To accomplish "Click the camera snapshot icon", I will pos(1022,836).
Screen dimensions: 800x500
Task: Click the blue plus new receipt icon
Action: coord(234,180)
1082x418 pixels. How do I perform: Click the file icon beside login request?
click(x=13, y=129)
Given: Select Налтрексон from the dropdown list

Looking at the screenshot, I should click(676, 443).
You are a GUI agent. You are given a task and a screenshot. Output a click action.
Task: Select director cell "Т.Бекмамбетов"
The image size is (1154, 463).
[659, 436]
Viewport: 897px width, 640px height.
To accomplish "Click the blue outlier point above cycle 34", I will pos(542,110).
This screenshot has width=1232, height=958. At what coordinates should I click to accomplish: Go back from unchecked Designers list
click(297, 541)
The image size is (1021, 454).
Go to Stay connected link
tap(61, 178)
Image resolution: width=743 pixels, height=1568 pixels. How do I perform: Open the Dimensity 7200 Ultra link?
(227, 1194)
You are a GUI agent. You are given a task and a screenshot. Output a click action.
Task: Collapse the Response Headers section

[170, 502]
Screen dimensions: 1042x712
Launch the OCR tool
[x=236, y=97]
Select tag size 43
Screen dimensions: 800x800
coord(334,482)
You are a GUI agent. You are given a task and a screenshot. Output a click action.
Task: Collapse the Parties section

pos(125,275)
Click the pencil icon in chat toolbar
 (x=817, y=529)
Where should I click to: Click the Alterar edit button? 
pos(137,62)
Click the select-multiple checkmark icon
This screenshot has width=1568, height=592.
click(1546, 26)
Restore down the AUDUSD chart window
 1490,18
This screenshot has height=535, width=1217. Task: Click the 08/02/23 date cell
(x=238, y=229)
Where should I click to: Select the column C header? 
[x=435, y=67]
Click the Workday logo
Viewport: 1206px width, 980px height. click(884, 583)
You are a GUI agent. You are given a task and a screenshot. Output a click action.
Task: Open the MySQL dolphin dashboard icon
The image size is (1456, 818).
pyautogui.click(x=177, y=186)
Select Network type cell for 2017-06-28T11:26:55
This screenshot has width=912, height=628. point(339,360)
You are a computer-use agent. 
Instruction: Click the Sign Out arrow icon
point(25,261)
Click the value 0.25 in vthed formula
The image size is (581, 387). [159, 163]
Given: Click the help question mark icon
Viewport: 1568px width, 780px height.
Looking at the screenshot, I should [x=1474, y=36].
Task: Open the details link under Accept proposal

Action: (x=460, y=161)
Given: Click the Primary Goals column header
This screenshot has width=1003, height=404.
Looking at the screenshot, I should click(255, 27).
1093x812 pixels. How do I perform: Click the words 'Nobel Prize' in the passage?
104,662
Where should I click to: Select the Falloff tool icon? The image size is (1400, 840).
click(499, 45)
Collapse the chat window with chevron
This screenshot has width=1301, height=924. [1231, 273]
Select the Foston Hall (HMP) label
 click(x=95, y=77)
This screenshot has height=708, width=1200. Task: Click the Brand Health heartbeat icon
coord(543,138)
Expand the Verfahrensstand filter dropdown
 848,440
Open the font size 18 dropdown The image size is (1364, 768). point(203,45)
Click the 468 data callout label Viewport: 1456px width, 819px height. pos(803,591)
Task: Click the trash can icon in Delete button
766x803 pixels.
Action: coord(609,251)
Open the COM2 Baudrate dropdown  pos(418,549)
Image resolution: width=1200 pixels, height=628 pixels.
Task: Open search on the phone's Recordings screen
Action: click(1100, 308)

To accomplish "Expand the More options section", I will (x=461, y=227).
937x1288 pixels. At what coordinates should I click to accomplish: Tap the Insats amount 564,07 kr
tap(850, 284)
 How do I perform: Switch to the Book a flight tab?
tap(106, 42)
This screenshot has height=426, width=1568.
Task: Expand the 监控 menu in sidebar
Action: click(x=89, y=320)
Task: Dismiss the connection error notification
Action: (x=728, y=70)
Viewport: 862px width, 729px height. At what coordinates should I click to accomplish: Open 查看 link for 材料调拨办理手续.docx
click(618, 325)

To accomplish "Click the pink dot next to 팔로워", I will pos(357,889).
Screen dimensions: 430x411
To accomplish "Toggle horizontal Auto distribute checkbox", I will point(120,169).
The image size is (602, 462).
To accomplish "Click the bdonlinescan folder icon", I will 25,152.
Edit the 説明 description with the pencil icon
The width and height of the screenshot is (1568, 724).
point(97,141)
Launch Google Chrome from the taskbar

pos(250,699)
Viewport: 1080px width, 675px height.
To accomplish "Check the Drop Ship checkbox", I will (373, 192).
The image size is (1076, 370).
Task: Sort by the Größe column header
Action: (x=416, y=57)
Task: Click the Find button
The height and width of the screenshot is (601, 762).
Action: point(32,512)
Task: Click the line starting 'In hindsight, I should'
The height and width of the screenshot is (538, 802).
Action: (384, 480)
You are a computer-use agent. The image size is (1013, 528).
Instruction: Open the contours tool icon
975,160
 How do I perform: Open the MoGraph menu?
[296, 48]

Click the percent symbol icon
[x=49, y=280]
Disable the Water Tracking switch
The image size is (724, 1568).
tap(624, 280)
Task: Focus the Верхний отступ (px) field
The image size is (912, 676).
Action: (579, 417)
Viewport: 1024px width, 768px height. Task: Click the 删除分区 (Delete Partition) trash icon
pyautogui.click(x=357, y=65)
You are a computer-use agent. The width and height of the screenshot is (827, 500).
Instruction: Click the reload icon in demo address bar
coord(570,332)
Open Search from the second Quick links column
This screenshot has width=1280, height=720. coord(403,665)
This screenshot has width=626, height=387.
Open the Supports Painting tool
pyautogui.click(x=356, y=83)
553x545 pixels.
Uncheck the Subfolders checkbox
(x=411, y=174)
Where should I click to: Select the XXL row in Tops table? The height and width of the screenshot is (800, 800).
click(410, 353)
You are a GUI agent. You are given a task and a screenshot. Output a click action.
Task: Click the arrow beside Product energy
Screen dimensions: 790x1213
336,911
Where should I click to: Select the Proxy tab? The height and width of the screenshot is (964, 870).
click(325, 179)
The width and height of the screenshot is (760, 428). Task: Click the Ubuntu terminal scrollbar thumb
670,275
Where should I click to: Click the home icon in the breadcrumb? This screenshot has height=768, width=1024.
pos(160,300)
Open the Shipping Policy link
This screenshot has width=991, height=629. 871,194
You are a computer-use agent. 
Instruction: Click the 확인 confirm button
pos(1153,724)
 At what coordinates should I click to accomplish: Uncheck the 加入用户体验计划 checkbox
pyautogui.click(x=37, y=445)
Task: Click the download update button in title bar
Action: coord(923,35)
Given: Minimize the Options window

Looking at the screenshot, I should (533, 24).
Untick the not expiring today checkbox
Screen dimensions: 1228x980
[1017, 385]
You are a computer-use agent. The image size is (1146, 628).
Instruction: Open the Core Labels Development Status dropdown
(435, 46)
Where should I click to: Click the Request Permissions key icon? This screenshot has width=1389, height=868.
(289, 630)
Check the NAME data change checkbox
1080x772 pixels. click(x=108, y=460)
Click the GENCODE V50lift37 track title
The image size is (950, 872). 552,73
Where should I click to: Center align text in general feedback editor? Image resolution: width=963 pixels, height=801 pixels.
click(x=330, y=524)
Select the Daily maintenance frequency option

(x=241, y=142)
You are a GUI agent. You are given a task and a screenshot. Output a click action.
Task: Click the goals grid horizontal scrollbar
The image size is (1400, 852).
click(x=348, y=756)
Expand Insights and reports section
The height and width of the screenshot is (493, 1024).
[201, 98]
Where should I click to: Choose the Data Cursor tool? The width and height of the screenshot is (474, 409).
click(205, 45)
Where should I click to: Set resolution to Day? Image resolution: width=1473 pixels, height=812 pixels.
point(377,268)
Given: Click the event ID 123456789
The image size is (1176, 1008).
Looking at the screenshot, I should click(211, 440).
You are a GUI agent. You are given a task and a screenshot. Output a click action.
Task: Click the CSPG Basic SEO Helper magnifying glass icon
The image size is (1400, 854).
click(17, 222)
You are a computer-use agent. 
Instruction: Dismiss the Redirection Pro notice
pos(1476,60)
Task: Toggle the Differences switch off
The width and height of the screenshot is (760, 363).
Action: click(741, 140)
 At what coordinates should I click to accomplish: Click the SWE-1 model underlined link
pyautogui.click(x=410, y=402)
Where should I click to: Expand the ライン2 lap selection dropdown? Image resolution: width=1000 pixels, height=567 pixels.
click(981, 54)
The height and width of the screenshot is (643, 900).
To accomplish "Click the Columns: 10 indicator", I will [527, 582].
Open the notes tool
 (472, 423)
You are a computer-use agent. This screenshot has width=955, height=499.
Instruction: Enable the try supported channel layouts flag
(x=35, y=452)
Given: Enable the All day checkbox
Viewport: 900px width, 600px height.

++++++++++

• What you should do: Extract the lines that start at the line containing "Where should I click to: Choose" and continue through the end of the records, reproducing them exactly.

• Answer below:
Where should I click to: Choose the Data Cursor tool? The width and height of the screenshot is (474, 409).
click(205, 45)
Where should I click to: Set resolution to Day? Image resolution: width=1473 pixels, height=812 pixels.
point(377,268)
Given: Click the event ID 123456789
The image size is (1176, 1008).
Looking at the screenshot, I should click(211, 440).
You are a GUI agent. You are given a task and a screenshot. Output a click action.
Task: Click the CSPG Basic SEO Helper magnifying glass icon
The image size is (1400, 854).
click(17, 222)
You are a computer-use agent. 
Instruction: Dismiss the Redirection Pro notice
pos(1476,60)
Task: Toggle the Differences switch off
The width and height of the screenshot is (760, 363).
Action: click(741, 140)
 At what coordinates should I click to accomplish: Click the SWE-1 model underlined link
pyautogui.click(x=410, y=402)
Where should I click to: Expand the ライン2 lap selection dropdown? Image resolution: width=1000 pixels, height=567 pixels.
click(981, 54)
The height and width of the screenshot is (643, 900).
To accomplish "Click the Columns: 10 indicator", I will [527, 582].
Open the notes tool
 (472, 423)
You are a computer-use agent. This screenshot has width=955, height=499.
Instruction: Enable the try supported channel layouts flag
(x=35, y=452)
Given: Enable the All day checkbox
Viewport: 900px width, 600px height.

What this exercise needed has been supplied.